At the same time as the chestnuts are roasting, I’ll catch up with the news in the weekend’s papers. Multi-tasking doesn’t get any better than that.
I’ve long been a fan of chestnuts. In London, on bleak and dark evenings after work, I’d buy a bag of the steaming, roasted nuts from a cheery vendor on Oxford Street. The nuts were always too hot to eat straight away but allowing them to cool gave me time to savour their tantalising aroma until I could quickly scoff them while sitting comfortably on the top deck of the bus.
During our first Autumn here, we’d see clusters of people beneath trees that line the road into town. They seemed to be collecting something… but what? When we stopped to investigate, we found a few prickly-shelled fruit lying on the ground. Based on photos I’d seen, I guessed they were chestnuts.
One Autumn years ago, while holidaying on the south coast of New South Wales, we bought some chestnuts to roast in the oven of our holiday flat. Clueless, I loaded them into an oven tray and waited while they cooked.
The ensuing explosions left the oven covered in a stubbornly baked-on mess of chestnut flesh which I was still trying to scrape off days later. To avoid any explosions in the fire or oven, you need to pierce the shell to reduce the pressure that builds up during cooking.
According to Stephanie Alexander in The Cook’s Companion, freshly picked chestnuts need to be dried to reduce their moisture content and to reduce the risk of their becoming mouldy. Spread them out in the sun until they’re completely dry, or simply rub them dry with a cloth before storing them.
To score the shell I use a craft scalpel, which you can find in an art supply shop or a newsagent’s. I place the nut on a board to score it safely. There’s nothing worse than trying to staunch heavy bleeding from a nasty cut just as you’re primed to enjoy yourself.
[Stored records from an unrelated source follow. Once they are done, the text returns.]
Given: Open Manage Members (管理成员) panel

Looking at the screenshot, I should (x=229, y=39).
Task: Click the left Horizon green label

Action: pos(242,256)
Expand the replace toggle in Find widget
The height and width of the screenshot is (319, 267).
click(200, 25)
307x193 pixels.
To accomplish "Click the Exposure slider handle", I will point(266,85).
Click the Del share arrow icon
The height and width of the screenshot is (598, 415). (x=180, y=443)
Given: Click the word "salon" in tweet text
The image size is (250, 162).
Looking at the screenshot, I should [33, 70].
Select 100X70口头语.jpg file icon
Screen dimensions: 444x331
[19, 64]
Roast the chestnuts at 180ºC, or barbeque them for about 20 minutes. After removing them from the heat, wrap the nuts in a tea towel for about five minutes before peeling. There are two sets of skin to be removed: the outer shell and the thinner, inner skin. Sprinkle the chestnuts lightly with salt and savour warm.
I found this recipe for a chestnut cake in The Food of Italy, by Claudia Roden. As it calls for five eggs, it’s the type of cake that would be perfect if you keep chooks. And with an ingredient such as cognac, it’s probably more of a special-occasion cake than your everyday slice-with-a-cuppa variety.
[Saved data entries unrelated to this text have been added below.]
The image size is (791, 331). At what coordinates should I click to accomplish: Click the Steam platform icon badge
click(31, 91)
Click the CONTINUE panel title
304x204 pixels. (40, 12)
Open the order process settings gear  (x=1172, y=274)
My partner plans to make it, bless him, once the weather calms down a little and it’s safe to venture to the shops without arboreal detritus hampering our journey:
TORTA DI CASTAGNE
Chestnut Cake
500g chestnuts
300ml milk
250g sugar
100g blanched almonds or walnuts, finely chopped
5 eggs
100g butter, softened
Grated peel of 1 lemon
100g bitter or dark chocolate, grated
2-3 tablespoons of Strega or cognac
A little flour
- Make a long slit on the flat side of each chestnut and put them under the grill, turning them over to brown on both sides.
- Peel them while still hot.
- Simmer chestnuts in enough milk to cover for about 15 minutes till soft. Drain and mash to a pulp in a food processor.
- Beat the egg yolks with the sugar.
- Add the butter (keep aside a knob to grease the cake tin), chestnuts and almonds or walnuts, grated lemon peel, chocolate and Strega or cognac, and stir thoroughly.
- Fold in the stiffly beaten egg whites and pour into a buttered and floured 27cm cake tin.
- Bake in a 180ºC oven (gas mark 4) for about 50-60 minutes. Turn out and serve cold.
Of course, if fresh chestnuts aren’t available you could use chestnut purée. In that case, ignore the first three steps.
Twenty years ago, chestnuts were quite a scarce commodity in Australia, even in the cooler parts of the country. These days there are so many producers that they’ve formed a grower’s organisation called Chestnuts Australia, on whose website you can find out just about anything you wish to know about these increasingly popular nuts.
By the way, I’ve just realised that I didn’t include chocolate in that list of heart-warming aromas, although I have even seen chocolate-scented candles in shops around town. Any enterprising candle-makers out there: I reckon there’s definitely a niche for roasted-chestnut, brewed-coffee and freshly-baked varieties.
Now I’m off to do some serious multi-tasking in front of the fire.